Directions for this task
Could you restate word for word the lines running from the one with "At what coordinates" to the end of the data, both ends included, but without pictures?

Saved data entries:

******

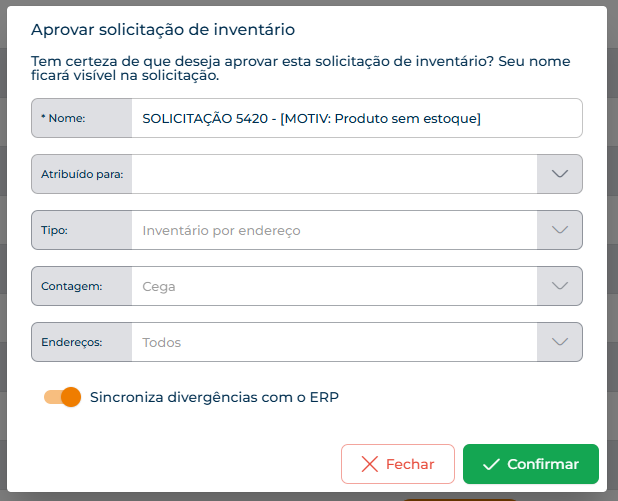Toggle the Sincroniza divergências com o ERP switch

click(62, 397)
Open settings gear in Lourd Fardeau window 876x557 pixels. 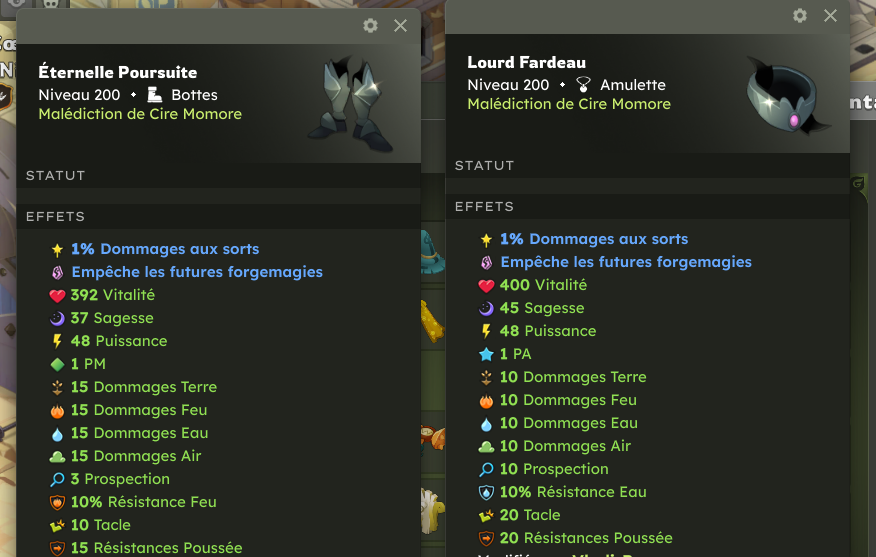(x=800, y=16)
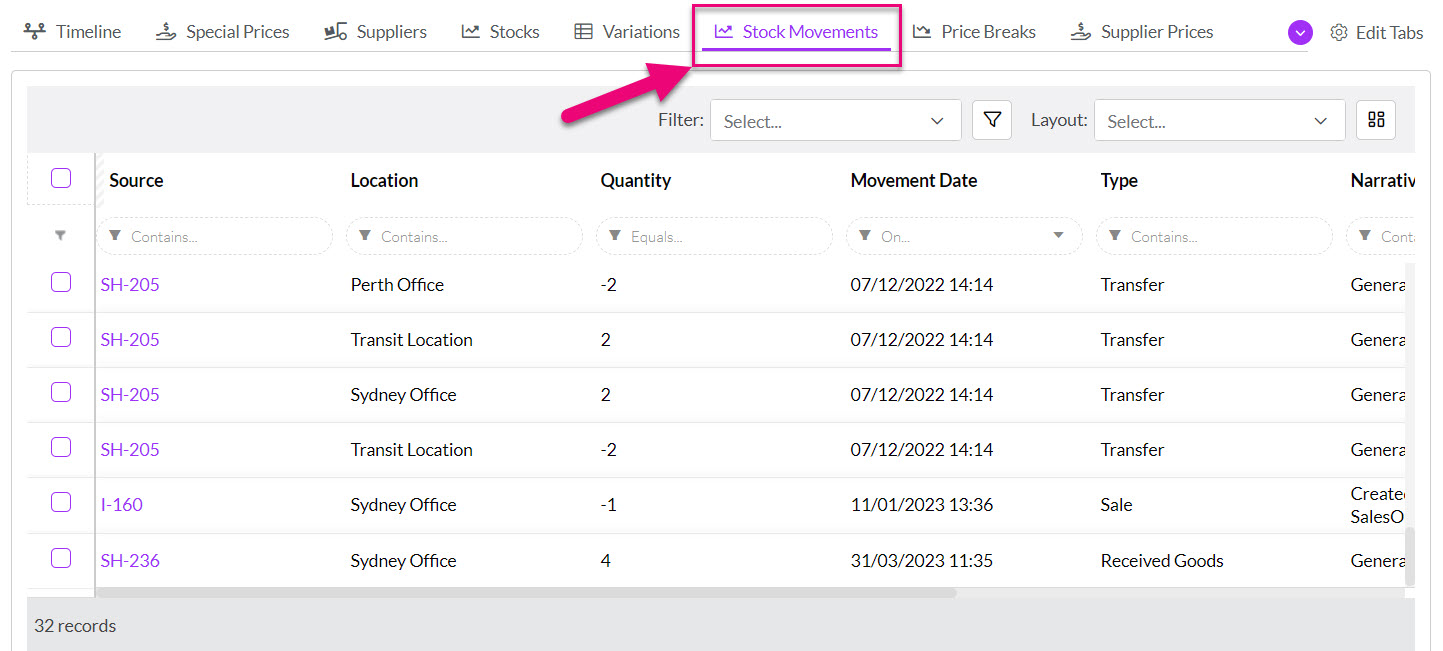Click the horizontal table scrollbar
Viewport: 1443px width, 651px height.
pos(526,593)
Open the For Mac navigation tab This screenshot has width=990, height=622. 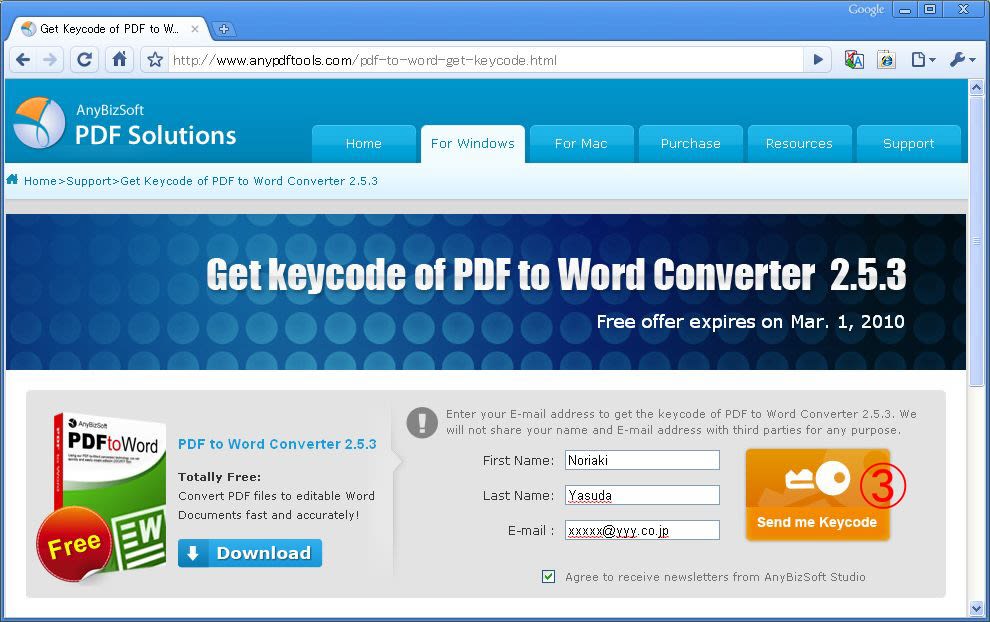coord(581,144)
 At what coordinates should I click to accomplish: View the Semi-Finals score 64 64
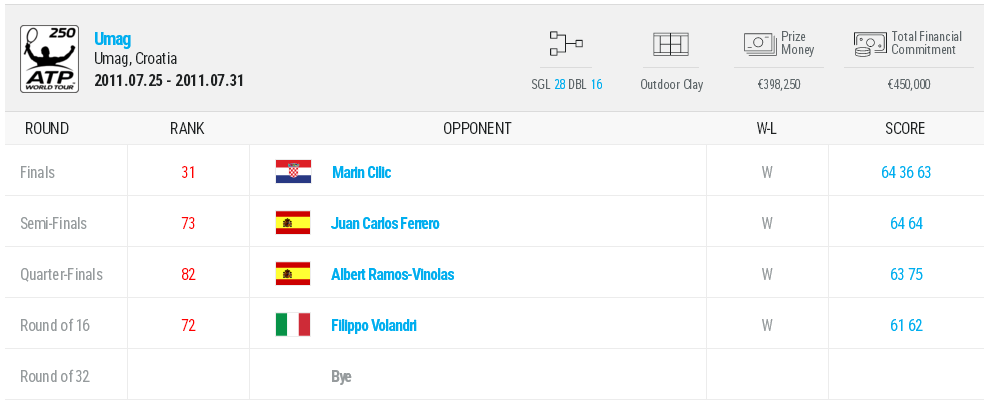(906, 223)
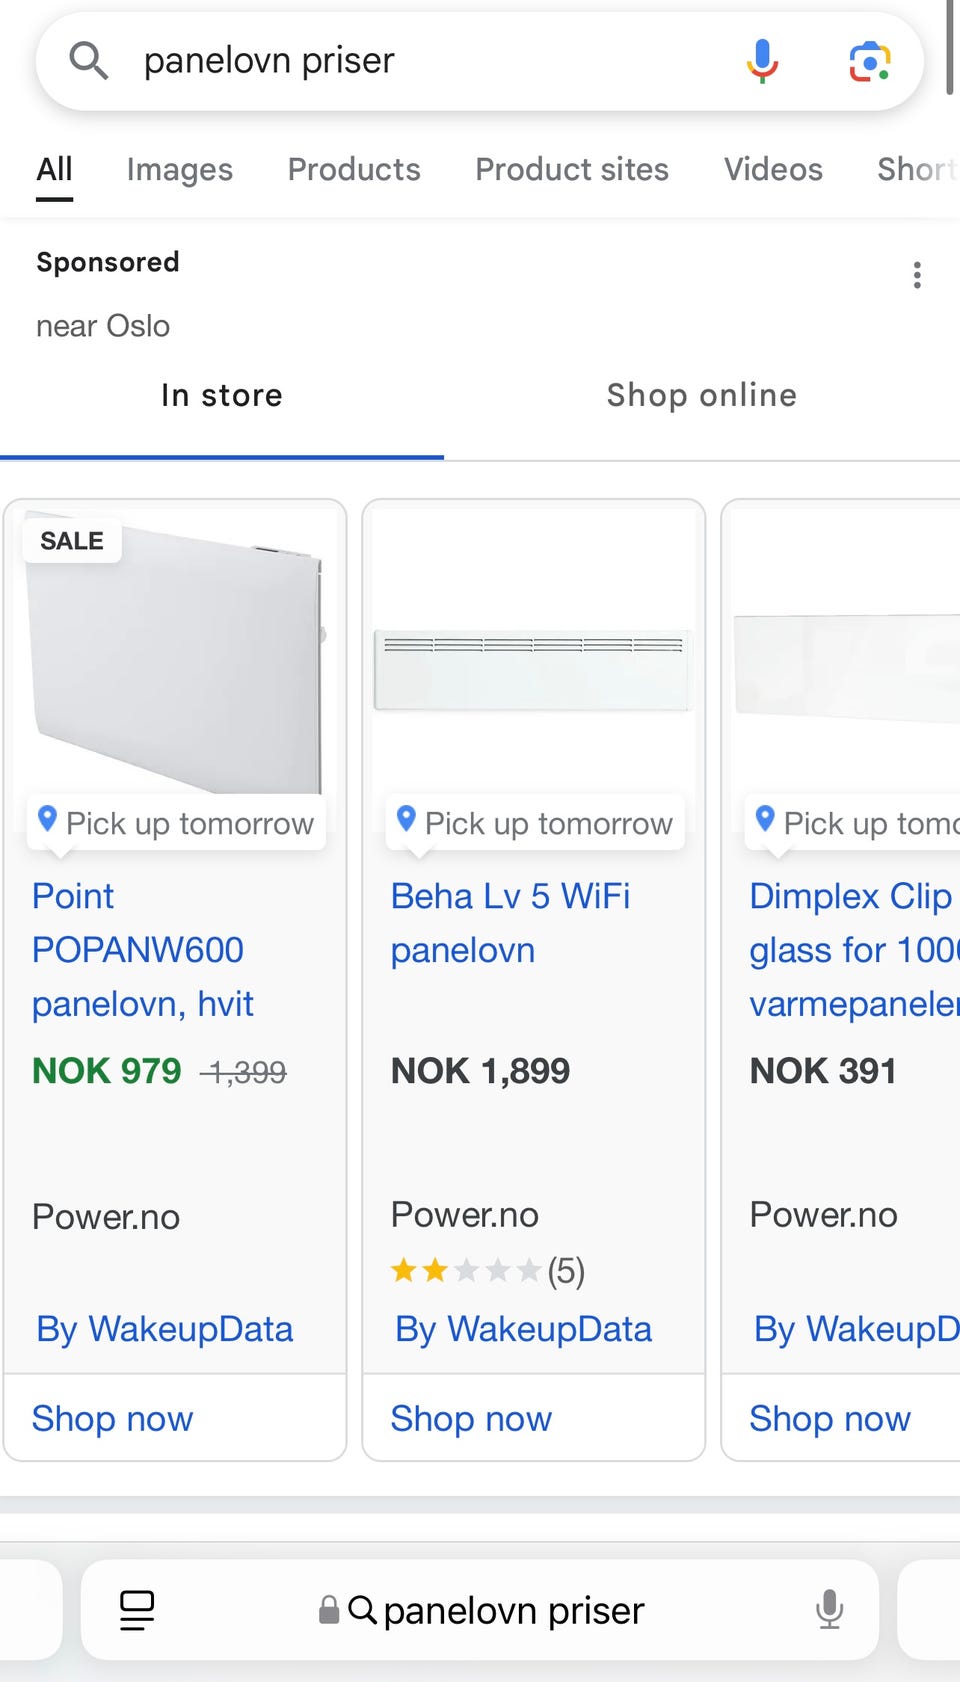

******

Result of the exercise
 At what coordinates should I click to accomplish: View the Semi-Finals score 64 64
(906, 223)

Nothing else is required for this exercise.